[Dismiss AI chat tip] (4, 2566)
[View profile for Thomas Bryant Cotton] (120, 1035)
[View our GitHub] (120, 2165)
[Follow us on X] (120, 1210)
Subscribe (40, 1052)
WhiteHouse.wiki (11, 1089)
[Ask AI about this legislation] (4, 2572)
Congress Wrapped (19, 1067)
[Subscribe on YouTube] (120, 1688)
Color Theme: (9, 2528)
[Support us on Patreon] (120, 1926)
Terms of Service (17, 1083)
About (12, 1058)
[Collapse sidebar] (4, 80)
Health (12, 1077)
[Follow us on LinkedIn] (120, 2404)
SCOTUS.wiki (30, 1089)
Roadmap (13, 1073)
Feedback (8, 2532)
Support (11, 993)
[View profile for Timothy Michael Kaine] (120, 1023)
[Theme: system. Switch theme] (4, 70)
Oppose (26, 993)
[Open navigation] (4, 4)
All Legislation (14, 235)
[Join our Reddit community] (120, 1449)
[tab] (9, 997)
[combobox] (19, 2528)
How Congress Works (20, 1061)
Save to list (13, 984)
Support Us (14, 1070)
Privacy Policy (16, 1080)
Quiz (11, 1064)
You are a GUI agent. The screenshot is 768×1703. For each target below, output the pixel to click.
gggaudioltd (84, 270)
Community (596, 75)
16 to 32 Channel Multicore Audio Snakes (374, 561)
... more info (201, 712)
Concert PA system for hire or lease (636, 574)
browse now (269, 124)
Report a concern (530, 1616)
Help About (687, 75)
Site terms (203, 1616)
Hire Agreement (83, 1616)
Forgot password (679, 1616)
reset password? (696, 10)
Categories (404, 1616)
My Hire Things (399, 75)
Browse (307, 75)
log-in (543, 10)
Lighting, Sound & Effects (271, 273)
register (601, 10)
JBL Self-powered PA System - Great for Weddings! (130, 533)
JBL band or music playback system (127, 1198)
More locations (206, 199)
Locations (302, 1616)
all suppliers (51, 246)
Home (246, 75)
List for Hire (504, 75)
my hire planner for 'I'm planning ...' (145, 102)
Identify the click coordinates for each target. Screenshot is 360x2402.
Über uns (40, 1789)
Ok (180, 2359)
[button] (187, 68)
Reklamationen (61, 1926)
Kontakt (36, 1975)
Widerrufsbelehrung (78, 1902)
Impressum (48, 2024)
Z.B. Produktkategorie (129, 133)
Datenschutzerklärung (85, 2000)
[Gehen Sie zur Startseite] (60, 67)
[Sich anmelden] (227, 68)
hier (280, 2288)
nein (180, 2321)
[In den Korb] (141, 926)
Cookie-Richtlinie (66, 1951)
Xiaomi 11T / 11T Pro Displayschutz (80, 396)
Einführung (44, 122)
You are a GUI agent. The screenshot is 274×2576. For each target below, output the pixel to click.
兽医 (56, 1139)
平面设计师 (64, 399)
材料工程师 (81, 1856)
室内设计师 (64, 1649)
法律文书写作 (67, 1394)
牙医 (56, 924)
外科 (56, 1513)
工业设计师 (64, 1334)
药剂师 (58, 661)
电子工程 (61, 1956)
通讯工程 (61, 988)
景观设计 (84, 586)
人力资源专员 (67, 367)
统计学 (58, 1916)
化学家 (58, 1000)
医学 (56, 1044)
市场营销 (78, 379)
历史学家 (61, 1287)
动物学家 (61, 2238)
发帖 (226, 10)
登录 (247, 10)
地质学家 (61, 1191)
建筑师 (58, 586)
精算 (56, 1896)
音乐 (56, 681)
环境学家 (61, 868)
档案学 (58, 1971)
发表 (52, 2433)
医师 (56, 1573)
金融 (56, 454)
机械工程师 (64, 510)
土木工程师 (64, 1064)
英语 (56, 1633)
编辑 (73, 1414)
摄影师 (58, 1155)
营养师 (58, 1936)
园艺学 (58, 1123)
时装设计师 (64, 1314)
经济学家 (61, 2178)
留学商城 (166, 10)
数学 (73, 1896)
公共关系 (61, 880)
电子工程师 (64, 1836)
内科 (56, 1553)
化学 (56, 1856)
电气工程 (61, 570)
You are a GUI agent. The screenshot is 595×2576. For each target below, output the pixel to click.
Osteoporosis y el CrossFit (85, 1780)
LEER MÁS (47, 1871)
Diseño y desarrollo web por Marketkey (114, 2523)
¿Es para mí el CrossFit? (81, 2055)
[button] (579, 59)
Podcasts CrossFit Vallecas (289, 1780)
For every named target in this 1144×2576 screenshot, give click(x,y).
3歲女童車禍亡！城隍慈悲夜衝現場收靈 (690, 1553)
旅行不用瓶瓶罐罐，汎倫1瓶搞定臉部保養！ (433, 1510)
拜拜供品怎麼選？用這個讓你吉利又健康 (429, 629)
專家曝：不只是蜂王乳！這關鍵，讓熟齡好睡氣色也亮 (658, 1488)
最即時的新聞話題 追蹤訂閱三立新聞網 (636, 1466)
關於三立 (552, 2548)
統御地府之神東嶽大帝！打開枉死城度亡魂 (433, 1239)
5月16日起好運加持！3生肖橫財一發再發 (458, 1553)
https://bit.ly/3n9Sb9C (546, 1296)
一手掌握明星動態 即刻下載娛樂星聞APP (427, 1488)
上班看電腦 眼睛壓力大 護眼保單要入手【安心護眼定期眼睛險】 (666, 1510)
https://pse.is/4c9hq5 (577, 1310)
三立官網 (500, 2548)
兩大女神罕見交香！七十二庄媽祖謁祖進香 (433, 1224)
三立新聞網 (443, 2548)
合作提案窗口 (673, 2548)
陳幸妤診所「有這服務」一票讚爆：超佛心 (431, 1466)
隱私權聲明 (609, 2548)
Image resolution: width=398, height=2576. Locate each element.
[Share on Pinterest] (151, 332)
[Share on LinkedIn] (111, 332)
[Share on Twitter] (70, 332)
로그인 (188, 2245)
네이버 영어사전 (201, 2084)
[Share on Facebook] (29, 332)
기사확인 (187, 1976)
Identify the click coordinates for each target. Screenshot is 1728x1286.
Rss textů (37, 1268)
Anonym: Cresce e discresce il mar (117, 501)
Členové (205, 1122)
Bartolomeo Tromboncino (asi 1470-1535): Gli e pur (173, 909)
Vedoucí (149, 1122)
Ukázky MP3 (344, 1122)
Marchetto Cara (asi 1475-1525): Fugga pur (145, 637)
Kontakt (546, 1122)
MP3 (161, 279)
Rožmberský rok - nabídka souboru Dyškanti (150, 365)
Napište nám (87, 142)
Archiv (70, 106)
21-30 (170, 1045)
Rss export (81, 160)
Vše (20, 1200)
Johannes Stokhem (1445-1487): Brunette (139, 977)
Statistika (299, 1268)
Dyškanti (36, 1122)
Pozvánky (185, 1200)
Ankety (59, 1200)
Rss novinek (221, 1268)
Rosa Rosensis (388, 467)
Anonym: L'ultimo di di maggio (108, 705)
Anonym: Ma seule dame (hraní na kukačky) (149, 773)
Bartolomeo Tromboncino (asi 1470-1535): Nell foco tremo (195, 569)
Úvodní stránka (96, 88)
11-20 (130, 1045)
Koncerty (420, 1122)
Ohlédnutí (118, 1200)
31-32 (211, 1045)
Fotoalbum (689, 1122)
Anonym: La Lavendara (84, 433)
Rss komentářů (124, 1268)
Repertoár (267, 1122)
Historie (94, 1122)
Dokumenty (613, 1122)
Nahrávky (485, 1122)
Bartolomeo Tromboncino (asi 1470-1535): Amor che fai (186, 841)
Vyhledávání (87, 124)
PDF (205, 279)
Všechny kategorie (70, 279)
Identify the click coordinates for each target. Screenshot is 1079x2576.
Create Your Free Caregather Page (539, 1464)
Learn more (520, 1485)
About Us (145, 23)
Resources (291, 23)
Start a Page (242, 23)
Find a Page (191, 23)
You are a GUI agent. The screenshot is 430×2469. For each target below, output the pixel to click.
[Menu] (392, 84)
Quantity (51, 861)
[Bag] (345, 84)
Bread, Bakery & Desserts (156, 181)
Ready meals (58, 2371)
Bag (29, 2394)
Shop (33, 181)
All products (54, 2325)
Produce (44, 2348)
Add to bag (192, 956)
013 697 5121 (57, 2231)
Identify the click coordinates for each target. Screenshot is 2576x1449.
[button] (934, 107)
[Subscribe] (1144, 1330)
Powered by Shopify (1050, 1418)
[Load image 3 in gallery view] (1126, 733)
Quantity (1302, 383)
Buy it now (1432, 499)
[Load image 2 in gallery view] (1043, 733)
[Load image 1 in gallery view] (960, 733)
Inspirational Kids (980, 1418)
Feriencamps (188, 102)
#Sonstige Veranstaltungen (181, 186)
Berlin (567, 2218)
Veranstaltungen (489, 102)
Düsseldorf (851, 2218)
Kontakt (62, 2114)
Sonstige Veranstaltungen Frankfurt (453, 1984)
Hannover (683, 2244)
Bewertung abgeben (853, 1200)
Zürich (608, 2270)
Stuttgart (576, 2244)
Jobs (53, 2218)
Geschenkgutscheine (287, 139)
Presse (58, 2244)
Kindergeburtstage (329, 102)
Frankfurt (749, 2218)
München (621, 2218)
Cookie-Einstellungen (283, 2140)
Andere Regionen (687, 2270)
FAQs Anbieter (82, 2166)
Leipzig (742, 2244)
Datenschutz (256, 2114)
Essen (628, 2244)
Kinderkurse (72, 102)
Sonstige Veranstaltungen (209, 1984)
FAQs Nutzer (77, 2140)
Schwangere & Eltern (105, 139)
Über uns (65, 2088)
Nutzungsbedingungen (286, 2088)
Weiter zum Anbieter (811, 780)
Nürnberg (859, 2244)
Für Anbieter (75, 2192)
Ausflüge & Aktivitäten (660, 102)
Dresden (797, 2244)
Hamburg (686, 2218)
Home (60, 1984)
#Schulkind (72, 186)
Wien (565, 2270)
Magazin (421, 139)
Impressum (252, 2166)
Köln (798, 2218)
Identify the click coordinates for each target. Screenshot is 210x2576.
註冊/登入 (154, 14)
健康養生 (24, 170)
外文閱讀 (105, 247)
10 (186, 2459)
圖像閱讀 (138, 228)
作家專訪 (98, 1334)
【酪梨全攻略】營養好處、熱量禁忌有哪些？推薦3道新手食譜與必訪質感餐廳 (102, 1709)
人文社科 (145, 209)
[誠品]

• • • • • • •

## Prompt
Output, from the data above, the lines from the line with "[Subscribe on YouTube] (120, 1688)" to the line with "Support Us (14, 1070)" exactly as they stand, both ends included and nothing else.

## Solution to the exercise
[Subscribe on YouTube] (120, 1688)
Color Theme: (9, 2528)
[Support us on Patreon] (120, 1926)
Terms of Service (17, 1083)
About (12, 1058)
[Collapse sidebar] (4, 80)
Health (12, 1077)
[Follow us on LinkedIn] (120, 2404)
SCOTUS.wiki (30, 1089)
Roadmap (13, 1073)
Feedback (8, 2532)
Support (11, 993)
[View profile for Timothy Michael Kaine] (120, 1023)
[Theme: system. Switch theme] (4, 70)
Oppose (26, 993)
[Open navigation] (4, 4)
All Legislation (14, 235)
[Join our Reddit community] (120, 1449)
[tab] (9, 997)
[combobox] (19, 2528)
How Congress Works (20, 1061)
Save to list (13, 984)
Support Us (14, 1070)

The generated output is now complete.